Imaging techniques are the best ways to determine the position and size of a hematoma. These include:

  • CT scan. This uses a sophisticated X-ray machine linked to a computer to produce detailed images of your brain. You lie still on a movable table that's guided into what looks like a large doughnut where the images are taken. CT is the most commonly used imaging scan to diagnose intracranial hematomas.
  • MRI scan. This is done using magnetic field and radio waves to make computerized images. During an MRI scan, you lie on a movable table that's guided into a tube.
  • Angiogram. If there is concern about a possible aneurysm in the brain or other blood vessel problem, an angiogram might be necessary to provide more information. This test uses X-rays and a special dye to produce pictures of the blood flow in the blood vessels in the brain.

Treatment

Hematomas that are small and produce no signs or symptoms don't need to be removed. However, signs and symptoms can appear or worsen days or weeks after the injury. As a result, you might have to be watched for neurological changes, have your intracranial pressure monitored and undergo repeated head CT scans.

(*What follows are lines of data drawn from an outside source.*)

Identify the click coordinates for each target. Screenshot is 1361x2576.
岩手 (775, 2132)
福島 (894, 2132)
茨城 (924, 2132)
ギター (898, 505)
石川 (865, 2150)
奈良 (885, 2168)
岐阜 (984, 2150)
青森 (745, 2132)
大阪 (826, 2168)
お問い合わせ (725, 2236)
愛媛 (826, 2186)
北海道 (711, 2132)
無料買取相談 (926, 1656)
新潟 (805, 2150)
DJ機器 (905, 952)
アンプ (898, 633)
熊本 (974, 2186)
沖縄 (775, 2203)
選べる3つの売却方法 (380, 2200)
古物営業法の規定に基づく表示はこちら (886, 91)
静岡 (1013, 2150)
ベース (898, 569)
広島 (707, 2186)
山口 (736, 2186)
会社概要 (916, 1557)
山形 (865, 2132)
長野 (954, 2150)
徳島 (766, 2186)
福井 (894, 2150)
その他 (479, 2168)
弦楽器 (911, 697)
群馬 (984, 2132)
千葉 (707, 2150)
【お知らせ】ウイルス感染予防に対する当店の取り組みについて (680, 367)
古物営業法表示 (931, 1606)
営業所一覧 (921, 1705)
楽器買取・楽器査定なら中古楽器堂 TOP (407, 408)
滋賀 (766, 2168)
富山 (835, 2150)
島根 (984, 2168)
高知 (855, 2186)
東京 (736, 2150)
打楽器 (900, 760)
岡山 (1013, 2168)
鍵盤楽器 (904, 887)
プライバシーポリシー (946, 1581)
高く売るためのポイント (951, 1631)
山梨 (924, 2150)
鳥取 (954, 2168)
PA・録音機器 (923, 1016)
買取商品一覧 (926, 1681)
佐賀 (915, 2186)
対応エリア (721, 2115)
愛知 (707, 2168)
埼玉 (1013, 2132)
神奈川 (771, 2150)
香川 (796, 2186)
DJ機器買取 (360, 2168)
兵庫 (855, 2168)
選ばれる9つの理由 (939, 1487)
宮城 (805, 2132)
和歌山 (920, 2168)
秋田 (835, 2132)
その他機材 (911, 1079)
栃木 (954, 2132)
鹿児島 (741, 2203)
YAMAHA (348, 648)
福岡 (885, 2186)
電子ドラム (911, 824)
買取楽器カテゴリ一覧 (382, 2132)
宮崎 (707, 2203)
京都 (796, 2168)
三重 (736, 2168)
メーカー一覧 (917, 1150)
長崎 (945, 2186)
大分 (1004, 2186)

If you take blood-thinning medication, such as warfarin (Coumadin, Jantoven), you may need therapy to reverse the effects of the medication. This will reduce the risk of further bleeding. Options for reversing blood thinners include giving vitamin K and fresh frozen plasma.

Surgery

Hematoma treatment often involves surgery. The type of surgery depends on the type of hematoma you have. Options include:

  • Surgical drainage. If the blood is in one area and has changed from a solid clot to a liquid, your doctor might create a small hole in your skull and use suction to remove the liquid.
  • Craniotomy. Large hematomas might require that a section of your skull be opened (craniotomy) to remove the blood.

Recovery

Recovery after an intracranial hematoma can take a long time, and you might not recover completely. The greatest period of recovery is up to three months after the injury, usually with lesser improvement after that. If you continue to have neurological problems after treatment, you might need occupational and physical therapy.

Coping and support

Patience is important for coping with brain injuries. Adults will have the majority of their recovery during the first six months. Then you might have smaller, more-gradual improvements for up to two years after the hematoma.

To aid your recovery:

  • Get enough sleep at night, and rest in the daytime when you feel tired.
  • Ease back into your normal activities when you feel stronger.
  • Don't participate in contact and recreational sports until you get your doctor's OK.
  • Check with your health care provider before you begin driving, playing sports, riding a bicycle or operating heavy machinery. Your reaction times likely will have slowed as a result of your brain injury.
  • Check with your doctor before taking medication.
  • Don't drink alcohol until you've recovered fully. Alcohol may slow recovery, and drinking too much can increase your risk of a second injury.
  • Write down things you have trouble recalling.
  • Talk with someone you trust before making important decisions.